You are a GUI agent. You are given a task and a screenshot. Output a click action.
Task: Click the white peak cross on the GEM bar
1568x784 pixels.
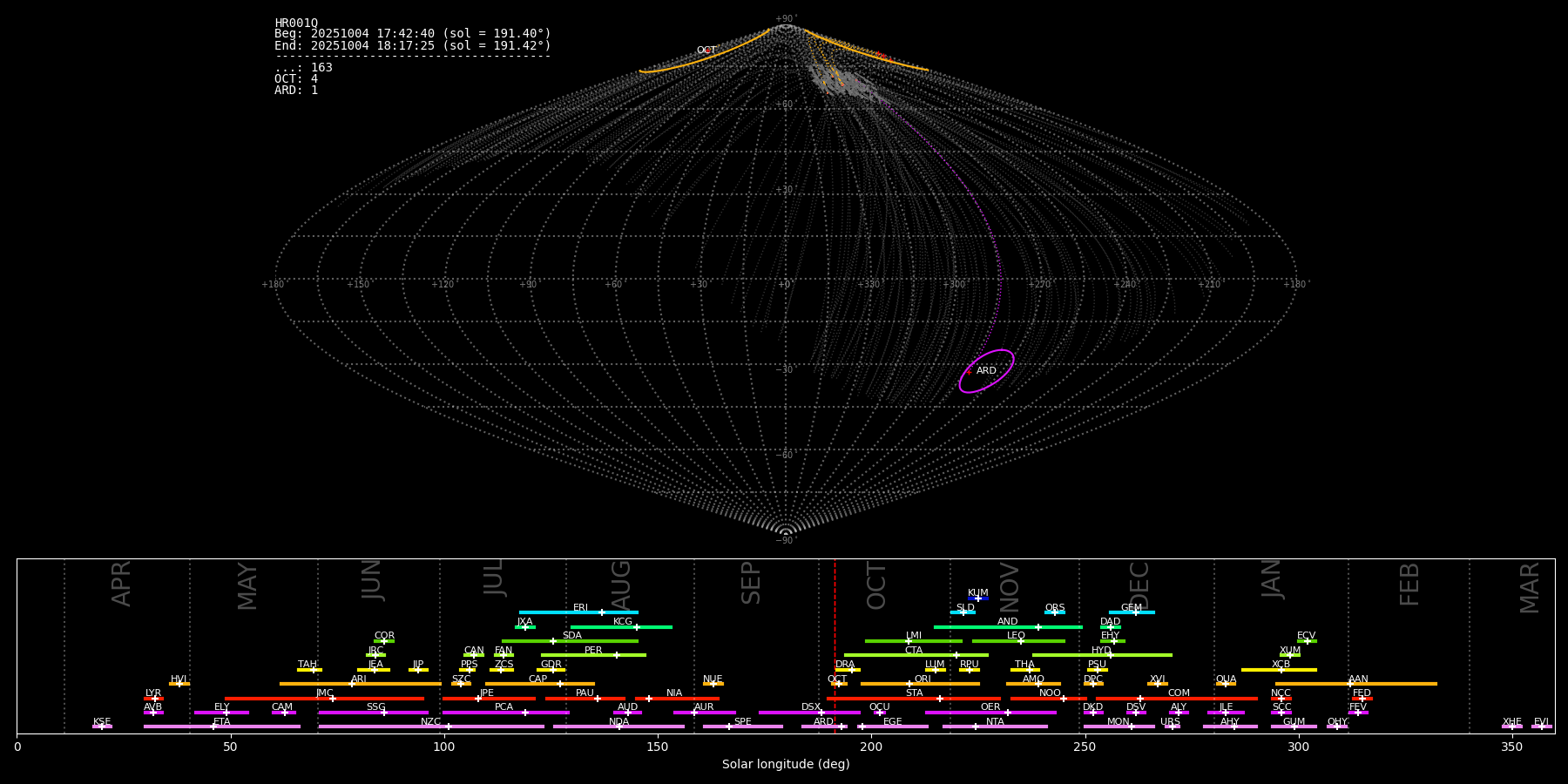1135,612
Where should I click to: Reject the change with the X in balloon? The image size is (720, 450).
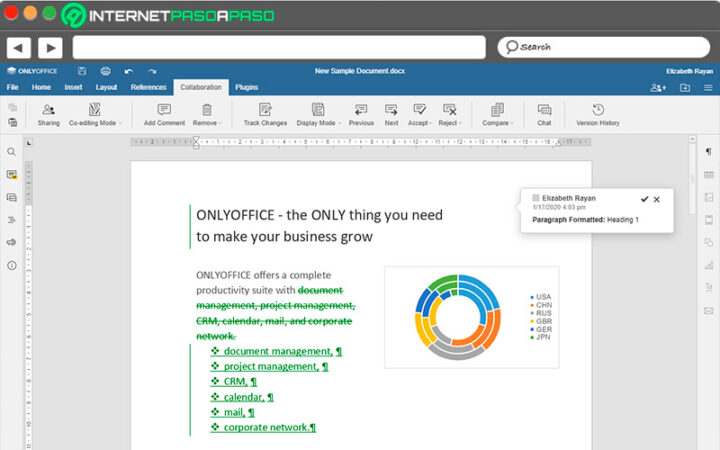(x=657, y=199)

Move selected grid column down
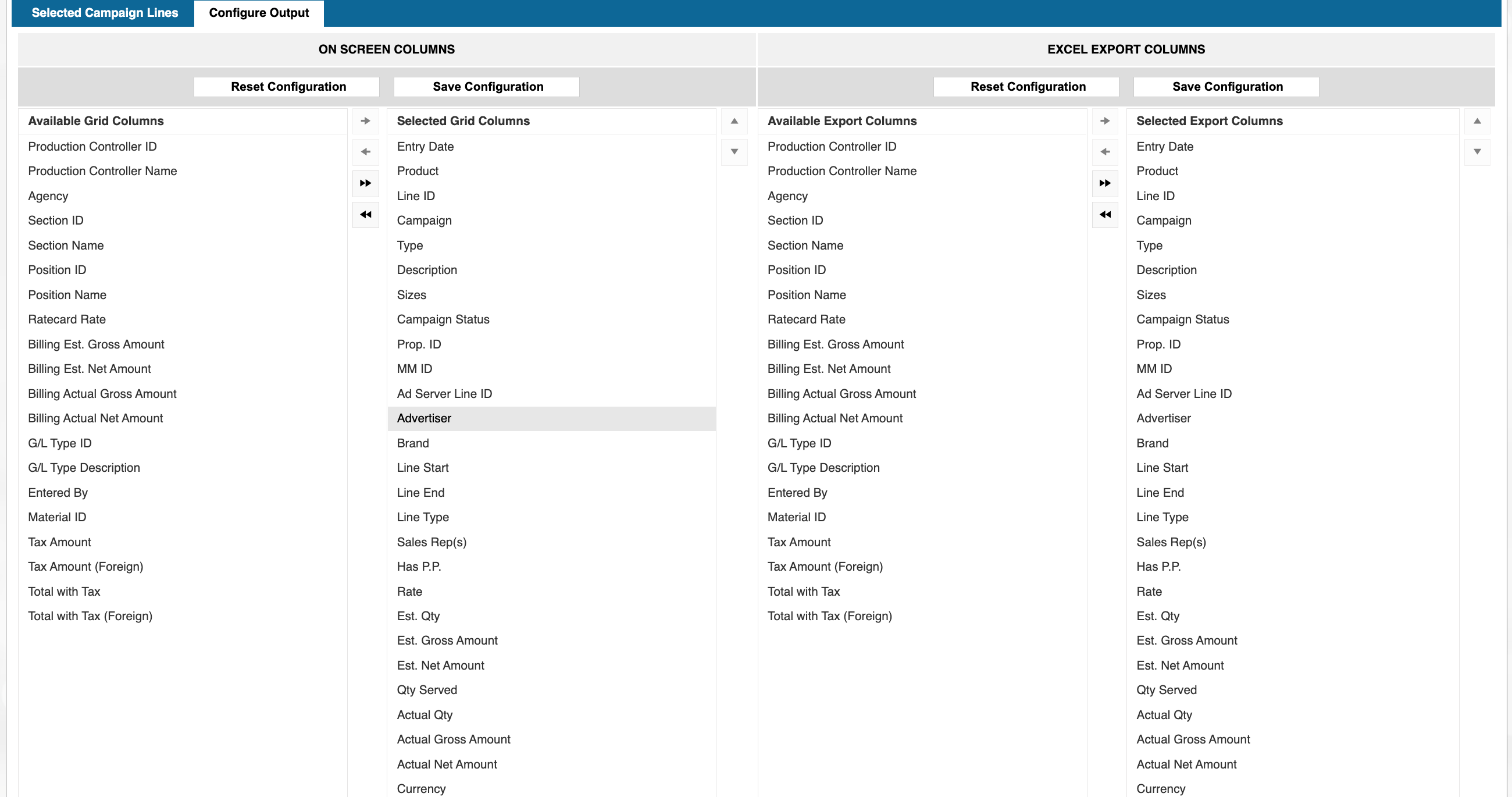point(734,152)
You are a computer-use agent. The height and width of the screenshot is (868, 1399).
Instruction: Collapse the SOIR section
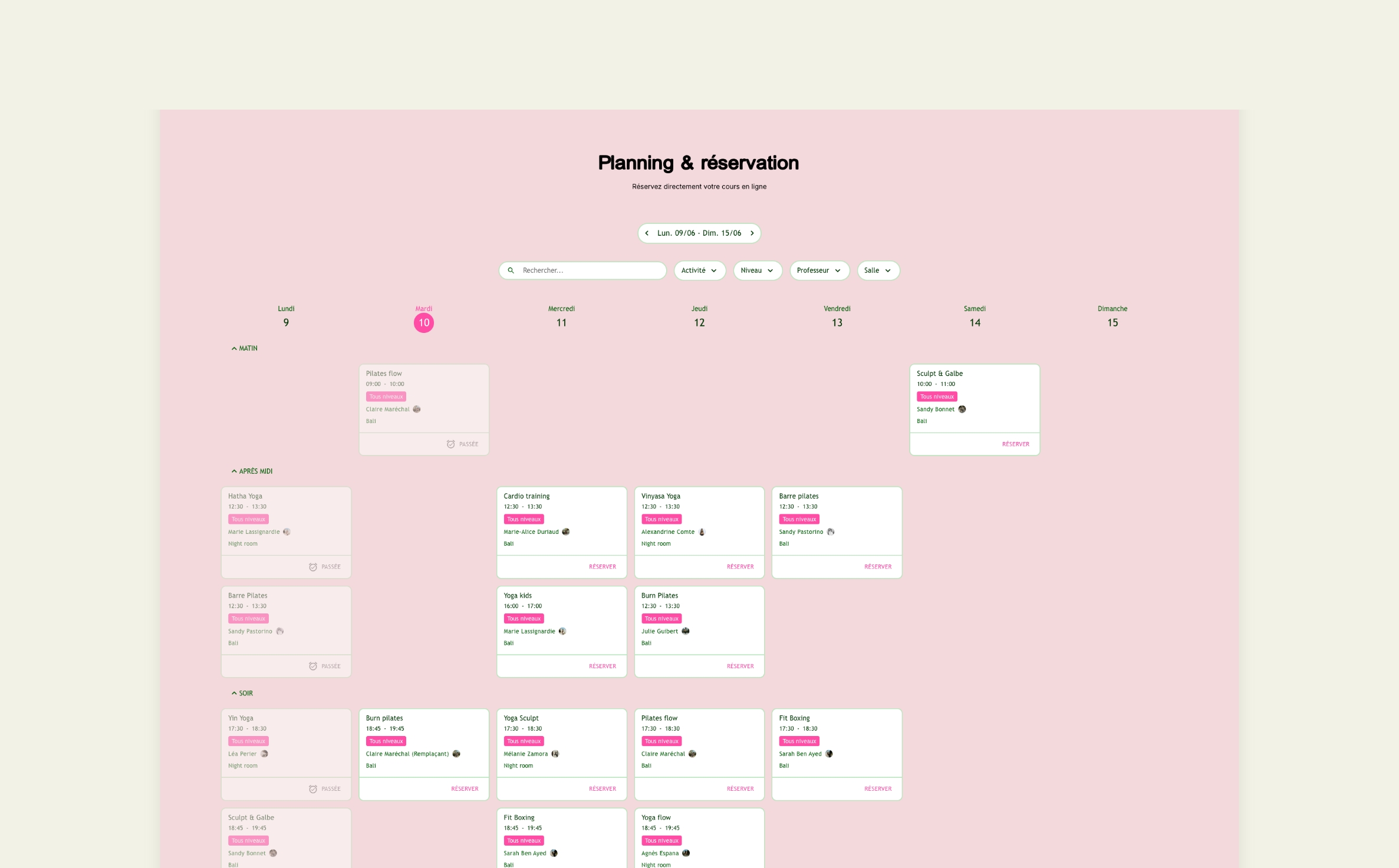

• **YOUR OBJECTIVE**: Recast every line of the items above as a Markdown table with the columns "Row" and "Line". Number the rows, skip blank lines, and leave the pictures out.

• **FINAL RESULT**:
| Row | Line |
|---|---|
| 1 | You are a GUI agent. You are given a task and a screenshot. Output a click action. |
| 2 | Task: Click the white peak cross on the GEM bar |
| 3 | 1568x784 pixels. |
| 4 | 1135,612 |
| 5 | Where should I click to: Reject the change with the X in balloon? The image size is (720, 450). |
| 6 | (x=657, y=199) |
| 7 | Move selected grid column down |
| 8 | point(734,152) |
| 9 | You are a computer-use agent. The height and width of the screenshot is (868, 1399). |
| 10 | Instruction: Collapse the SOIR section |